Ok so firstly I think I got to reading her picking up the spoons to pass to her friend could see where this was going and started crying I have managed to read it all now. I hadn't heard or seen that before but it is something that I will be passing on to my brother right now. I will approach mum cautiously. Thank you for sharing that story.
I completely agree with her not opening up or wanting to tell me if she's sore to avoid upsetting me or concerning me, to be honest I do the same with her too. I have crohns and have been in and out of hospital a lot over the years , each time she sees me and I can see her worry and hurt, one time I was in for a month and she couldn't come and visit it was too dangerous her coming to catch anything as she wasn't well at all at the time , which I understand. I now won't tell her when I am sick or on steroids so she has less stress and worry in her life, one time I had even went as far to say I was on holiday so she didn't know I was back in hospital, I worry that she is the same. And is trying to hide or mask things to try not to trouble me but the truth is I worry more as I can see her rub her hands and knees I can tell that she needs more help but I can't seem to get past the initial conversation.
From the day I found out I had looked it to RA as much as I could and I do try help but sometime I just want to lock her in a room and say we aren't leaving till you tell me how you feel. But I know that's the wrong approach, if I ask I get "oh I'm fine" or "it's ok today"
When really it isn't and I can see it isn't, maybe we are both to stubborn and don't want the other to worry but I just need to find the best way in and that I guess is what I need the help with.
The spoon theory is great and that will be tried out very soon.
Thank you so much, I'm so sorry you have to contend with this and I wish you all the best. Thank you for taking the time to read and reply as I know what you have sent will be passed on to my brother and it might open his eyes he just says mum said she's fine so she's fine when really he's a dick and doesn't see it in her eyes.
Thank you so much it is greatly appreciated
So you're as bad lol! Time to spend some mum & daughter time, be honest with one another. I'm sorry spoons upset you, that wasn't the intention but maybe you recognised your limitations too, that at times It can be hard when you have a chronic condition. Keep posting & reading, bear in mind though the majority who seek help are struggling though there are some of us who choose to be here. I'm one of the more fortunate ones but typically the disease chops & changes, I've needed help myself at times & received it in bucketfuls, that's the beauty of the site, we all understand & care.
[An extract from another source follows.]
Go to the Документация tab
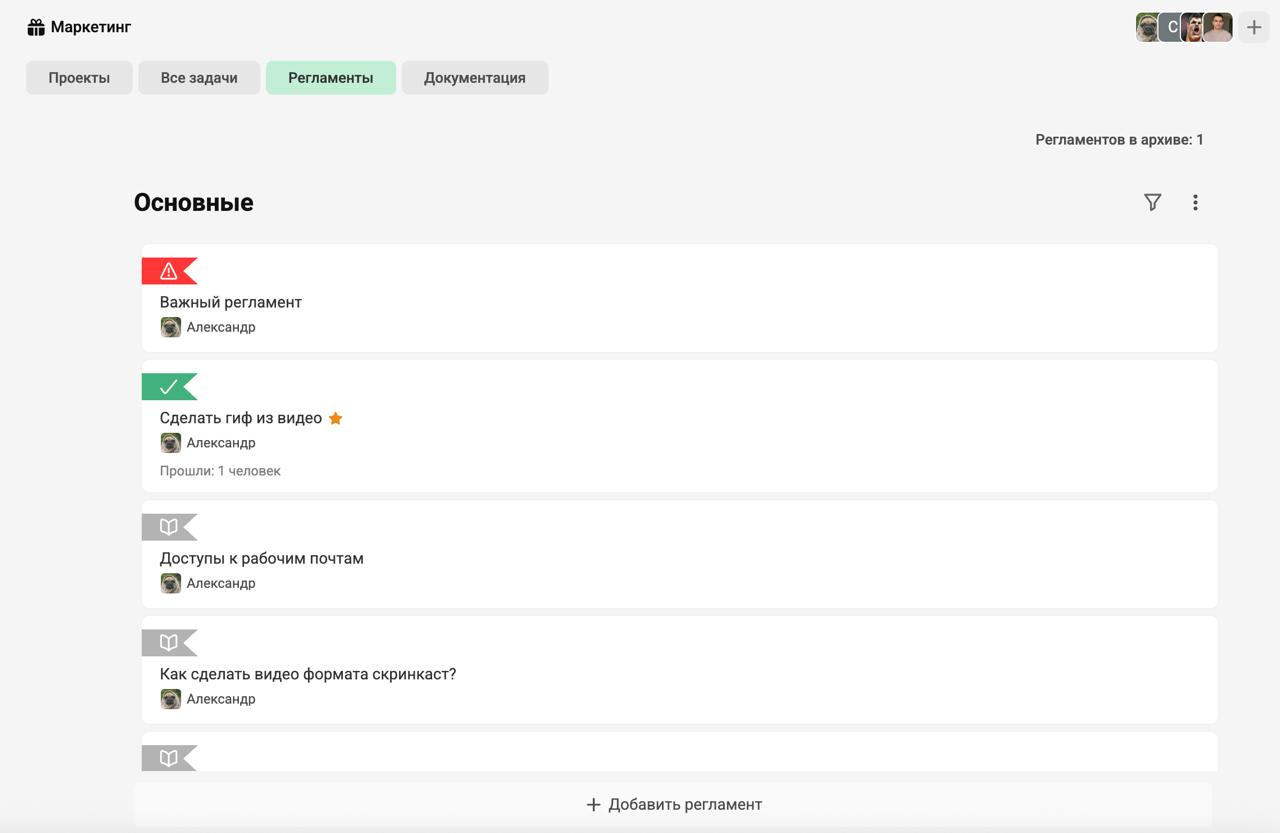The height and width of the screenshot is (833, 1280). pyautogui.click(x=475, y=78)
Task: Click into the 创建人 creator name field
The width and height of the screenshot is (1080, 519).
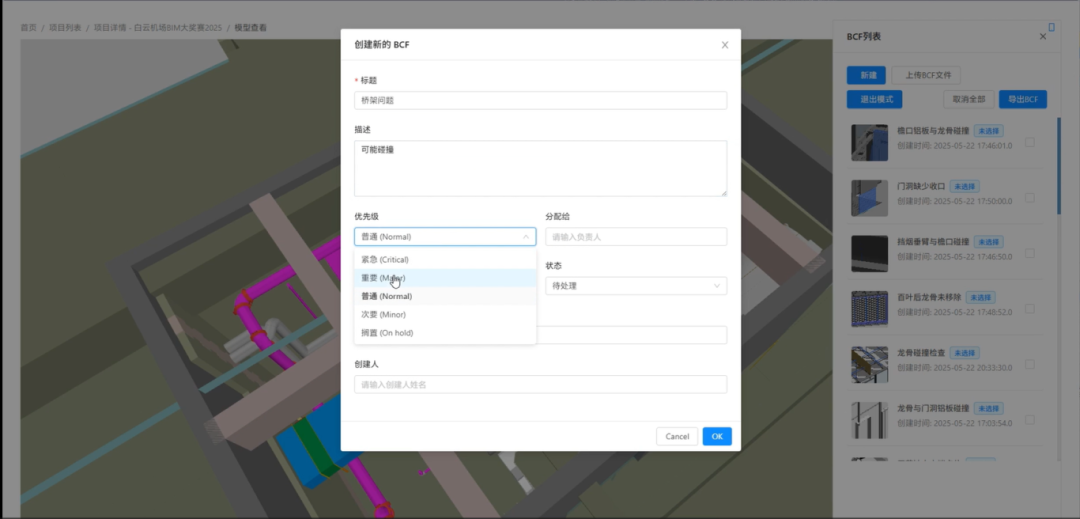Action: tap(540, 385)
You are already helping by being aware and sympathetic to your mum's health. You are obviously not in great health yourself with the crohn's but it would be helpful if you do some household chores together. It is much easier to change a bed e.g. if there are 2 of you doing it. Maybe you could help to rearrange the kitchen cupboards so that the most used items are at an easier level. Sometimes just having someone who understands and wants to help is a great help in itself. Ask your mum what she finds difficult and discuss ways of changing things. You will both come up with different ideas and together you will be amazed at the simple changes you can make that make your life so much easier. That is what my husband and I do. I don't know what I would have done without him. I hope this is helpful.